The next villages we went to were in a cluster so there were three different tribes living in the same area. The guide told us we had some time to explore and we walked around awkwardly. Getting yells of “sabaidee sabaidee!” And weird looks. In this village we saw a few little kids with big long tobacco pipes. I wanted a picture but felt to awkward to take one. We bought some bananas then went to look for our guide. He was inside watching the Thai boxing match which is why he wanted to ditch us for a little while. He explained later that every Sunday the match was on and they would all gather to watch it, like American football in the U.S, the Sunday ritual. Every third house or so in the village had a satellite dish so all the men were inside watching the match while all the women and children were outside working. While we were waiting for our guide we sat down on a bunch and all the villagers came up and stared at us. There were about 10 of them facing us just staring not saying anything just looking at us.

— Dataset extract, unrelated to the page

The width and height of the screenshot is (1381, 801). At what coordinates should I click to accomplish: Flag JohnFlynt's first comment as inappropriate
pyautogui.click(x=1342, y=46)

Some of the girls were braiding each others hair so I took my hair down and walked over to them and pointed to their braids and then to my hair. After a lot of pushing and giggling one girl stepped up and started to braid my hair. At this point they were very interested so even more people gathered around to watch. There were about 20 people around this little girl braiding my hair. When she finished I told her thank you and looked at it in Ben’s phone, this really intercit series of three french braids. I felt really awkward because they were all till staring at me I knew I had a 1000 in my bag so I called the little girl over and gave her the bill. I didn’t have anything else to give her or I would have, I think they were all quite surprised when I gave her 1000. I hope that doesn’t backfire in the future and she goes around charging other faalang that come into the village to do their hair.
We got back to Tad Lo at about 3 and our guide asked us to meet again at 4 to go try to figure out the phone, (I think he wanted to watch the rest of the match). So we met at 4 and went back to the first village, the phone was charged but then we needed internet so we brought it back to the village with us. We got to the activation screen and it was someone elses’ phone. It was locked with someone elses ID, we found out they found it in the river so we weren’t able to activate it.
The guy I did the trek with told me to come to his guesthouse for dinner because they do a family style dinner. The dinner was delicious and the family that ran the guesthouse was so nice.
I stayed an extra day in Tad Lo to hang out by the falls because it was so cheap and relaxed. Then made my way to Don Dhet in Si Phan Don (4,000 Islands) where I would spend my last few days in Laos.